Practical Compliance Checklist for Logistics Operators
- [ ] Written privacy notice for all drivers (covering GPS, telematics, performance data)
- [ ] Data retention schedule configured in logistics software
- [ ] DPA signed with software vendor
- [ ] Process for handling data subject access requests (target: 30-day turnaround)
- [ ] Data minimization audit: are you collecting more than necessary?
- [ ] DPIA completed for driver monitoring
- [ ] Cross-border transfer documentation (if using non-EU SaaS)

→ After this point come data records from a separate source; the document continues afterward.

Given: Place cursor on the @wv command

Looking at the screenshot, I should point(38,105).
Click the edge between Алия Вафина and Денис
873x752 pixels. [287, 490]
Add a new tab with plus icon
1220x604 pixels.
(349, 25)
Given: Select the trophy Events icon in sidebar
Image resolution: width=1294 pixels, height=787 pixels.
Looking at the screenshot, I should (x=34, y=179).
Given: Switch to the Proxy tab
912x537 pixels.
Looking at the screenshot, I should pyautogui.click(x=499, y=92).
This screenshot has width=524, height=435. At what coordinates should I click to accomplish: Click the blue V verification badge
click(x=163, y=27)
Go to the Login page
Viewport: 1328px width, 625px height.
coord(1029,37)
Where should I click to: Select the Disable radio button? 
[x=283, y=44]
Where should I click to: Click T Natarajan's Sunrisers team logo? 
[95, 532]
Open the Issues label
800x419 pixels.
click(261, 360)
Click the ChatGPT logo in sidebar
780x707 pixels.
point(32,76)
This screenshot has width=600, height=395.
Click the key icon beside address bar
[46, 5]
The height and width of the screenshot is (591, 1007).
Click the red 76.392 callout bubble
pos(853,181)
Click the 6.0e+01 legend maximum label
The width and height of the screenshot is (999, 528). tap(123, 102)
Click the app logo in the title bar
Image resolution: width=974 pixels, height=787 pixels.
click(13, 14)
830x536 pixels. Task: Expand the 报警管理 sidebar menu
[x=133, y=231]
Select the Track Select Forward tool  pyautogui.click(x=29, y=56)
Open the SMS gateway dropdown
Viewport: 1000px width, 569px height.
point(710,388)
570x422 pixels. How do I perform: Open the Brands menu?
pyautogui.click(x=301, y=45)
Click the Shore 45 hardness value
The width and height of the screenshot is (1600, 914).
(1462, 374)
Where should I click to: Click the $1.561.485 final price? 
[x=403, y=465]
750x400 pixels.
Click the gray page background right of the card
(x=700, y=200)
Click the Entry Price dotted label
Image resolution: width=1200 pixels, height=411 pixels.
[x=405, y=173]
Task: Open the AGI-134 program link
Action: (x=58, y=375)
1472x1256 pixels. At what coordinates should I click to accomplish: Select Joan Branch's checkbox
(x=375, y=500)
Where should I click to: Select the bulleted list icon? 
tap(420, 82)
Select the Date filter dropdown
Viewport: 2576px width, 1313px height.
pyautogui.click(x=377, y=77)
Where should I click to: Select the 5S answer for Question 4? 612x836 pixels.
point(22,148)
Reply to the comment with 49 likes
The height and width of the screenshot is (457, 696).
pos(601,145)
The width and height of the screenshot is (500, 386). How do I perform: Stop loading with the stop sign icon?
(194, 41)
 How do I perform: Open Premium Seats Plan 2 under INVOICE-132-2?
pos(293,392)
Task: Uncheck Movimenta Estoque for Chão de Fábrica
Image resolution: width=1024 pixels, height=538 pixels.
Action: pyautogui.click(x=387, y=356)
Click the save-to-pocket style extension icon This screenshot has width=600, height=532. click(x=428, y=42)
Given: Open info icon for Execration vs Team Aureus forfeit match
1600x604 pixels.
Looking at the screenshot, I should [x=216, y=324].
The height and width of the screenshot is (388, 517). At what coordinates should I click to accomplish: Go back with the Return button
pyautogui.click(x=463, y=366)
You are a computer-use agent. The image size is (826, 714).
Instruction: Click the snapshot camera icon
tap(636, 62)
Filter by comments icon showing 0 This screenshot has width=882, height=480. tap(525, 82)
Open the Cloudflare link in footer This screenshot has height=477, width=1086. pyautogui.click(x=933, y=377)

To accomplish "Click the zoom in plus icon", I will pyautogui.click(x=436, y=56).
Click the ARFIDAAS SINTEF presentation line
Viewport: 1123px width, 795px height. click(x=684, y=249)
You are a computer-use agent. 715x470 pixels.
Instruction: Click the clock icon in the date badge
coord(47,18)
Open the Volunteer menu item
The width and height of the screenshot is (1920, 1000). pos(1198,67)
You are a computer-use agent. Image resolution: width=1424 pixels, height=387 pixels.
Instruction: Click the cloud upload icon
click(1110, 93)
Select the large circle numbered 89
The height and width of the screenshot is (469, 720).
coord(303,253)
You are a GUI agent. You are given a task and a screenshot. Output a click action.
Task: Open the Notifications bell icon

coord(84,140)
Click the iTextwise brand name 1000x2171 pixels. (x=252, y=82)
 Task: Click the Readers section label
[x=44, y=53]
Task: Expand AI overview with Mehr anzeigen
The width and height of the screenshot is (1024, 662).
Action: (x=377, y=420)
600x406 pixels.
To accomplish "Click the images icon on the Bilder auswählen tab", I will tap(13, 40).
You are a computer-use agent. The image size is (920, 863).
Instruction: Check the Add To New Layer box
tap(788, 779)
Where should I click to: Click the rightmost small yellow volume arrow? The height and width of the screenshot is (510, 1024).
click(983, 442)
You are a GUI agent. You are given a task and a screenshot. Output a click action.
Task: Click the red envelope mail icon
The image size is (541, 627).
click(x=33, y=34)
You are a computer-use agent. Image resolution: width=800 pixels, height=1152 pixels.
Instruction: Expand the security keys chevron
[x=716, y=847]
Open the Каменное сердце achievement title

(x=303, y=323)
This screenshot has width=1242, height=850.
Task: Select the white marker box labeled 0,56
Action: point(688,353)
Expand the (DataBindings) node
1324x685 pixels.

- [ ] Incident response plan for data breaches
8Move and Data Compliance
8Move Fleet Planner, 8Move Driver Pro, and 8Move BackOffice are designed for Swiss data compliance:
- Data hosted in Swiss/EU data centers
- Configurable retention periods per data type
- Per-person data export for subject access requests
- DPA available for all enterprise customers
- Privacy-by-default settings in all modules
FAQ
Is driver GPS tracking legal in Switzerland?
Yes, with proper notice to employees and lawful basis documentation (legitimate interest or employment contract clause). Continuous tracking without employee knowledge is not permitted.
What happens if we have a data breach in our logistics software?
Under nDSG: report to FDPIC within 72 hours if the breach creates high risk to persons. Notify affected individuals if required. Document the breach internally regardless.
Do we need a data protection officer (DPO)?
Under GDPR: mandatory for certain high-risk processors. Under Swiss nDSG: not mandatory, but a designated data protection contact is recommended for companies processing significant personal data.
Can we use US-based cloud logistics software?
Yes, but you need Standard Contractual Clauses (SCCs) between the EU/CH entity and the US vendor, plus a Transfer Impact Assessment under current GDPR guidance. Some US vendors have EU subsidiaries that process EU/CH data — verify the data flow.